Similar to single-brick SCR architectures, the multi-brick SCR systems described in this paper require urea injection control software that meets the NOx conversion performance target while maintaining the tailpipe NH3 slip below a given threshold, under all driving conditions.
The SCR architectures containing a close-coupled SCRoF and underfloor SCR are temperature-wise more favorable than the under-floor location and lead to significant improvement of the global NOx conversion, compared to a single-brick system. But in order to maximize the benefit of close-coupling, the urea injection control must maximize the NH3 stored in the SCRoF.
The under-floor SCR catalyst can be used as an NH3 slip buffer, lowering the risk of NH3 slip at the tailpipe with some benefit on the global NOx conversion of the system. With this approach, the urea injection strategy has a limited control on the NH3 coverage of the under-floor SCR catalyst.

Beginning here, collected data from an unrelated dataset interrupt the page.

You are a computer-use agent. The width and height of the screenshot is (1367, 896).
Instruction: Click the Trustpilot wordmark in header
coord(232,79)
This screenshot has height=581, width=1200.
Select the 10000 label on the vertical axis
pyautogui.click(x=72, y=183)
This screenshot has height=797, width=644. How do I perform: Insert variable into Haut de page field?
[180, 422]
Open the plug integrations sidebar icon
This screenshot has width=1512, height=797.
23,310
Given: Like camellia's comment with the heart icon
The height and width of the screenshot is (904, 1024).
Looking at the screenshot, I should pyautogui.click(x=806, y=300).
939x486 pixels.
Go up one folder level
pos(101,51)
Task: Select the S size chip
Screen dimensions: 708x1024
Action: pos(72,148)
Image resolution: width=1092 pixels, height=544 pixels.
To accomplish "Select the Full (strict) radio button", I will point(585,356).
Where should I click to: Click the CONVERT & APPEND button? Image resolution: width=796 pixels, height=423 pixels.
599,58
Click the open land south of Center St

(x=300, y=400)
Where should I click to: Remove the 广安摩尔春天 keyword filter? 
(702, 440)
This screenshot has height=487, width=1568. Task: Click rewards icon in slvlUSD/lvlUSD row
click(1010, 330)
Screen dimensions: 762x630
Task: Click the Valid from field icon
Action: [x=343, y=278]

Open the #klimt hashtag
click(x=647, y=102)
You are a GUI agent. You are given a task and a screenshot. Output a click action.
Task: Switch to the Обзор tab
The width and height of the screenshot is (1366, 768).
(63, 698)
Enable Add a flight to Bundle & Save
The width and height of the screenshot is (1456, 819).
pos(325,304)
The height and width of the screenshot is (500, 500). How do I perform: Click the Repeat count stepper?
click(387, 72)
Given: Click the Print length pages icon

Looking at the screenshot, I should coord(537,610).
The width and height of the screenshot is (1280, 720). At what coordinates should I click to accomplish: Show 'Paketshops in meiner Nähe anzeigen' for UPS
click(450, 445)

To take more advantage of the under-floor SCR catalyst for improving the NOx conversion, the NH3 coverage of the under-floor SCR must be taken into account, and therefore a combined control of both catalysts is required. This paper presents a control strategy proposal for such multi-brick SCR systems: the NH3 coverage of the SCRoF is optimized while taking into account the current states of front and rear SCR catalysts. The strategy focuses on achieving highest NOx conversion efficiency while preventing excessive tailpipe NH3 slip, even in the worst driving conditions, such as sudden full-load acceleration.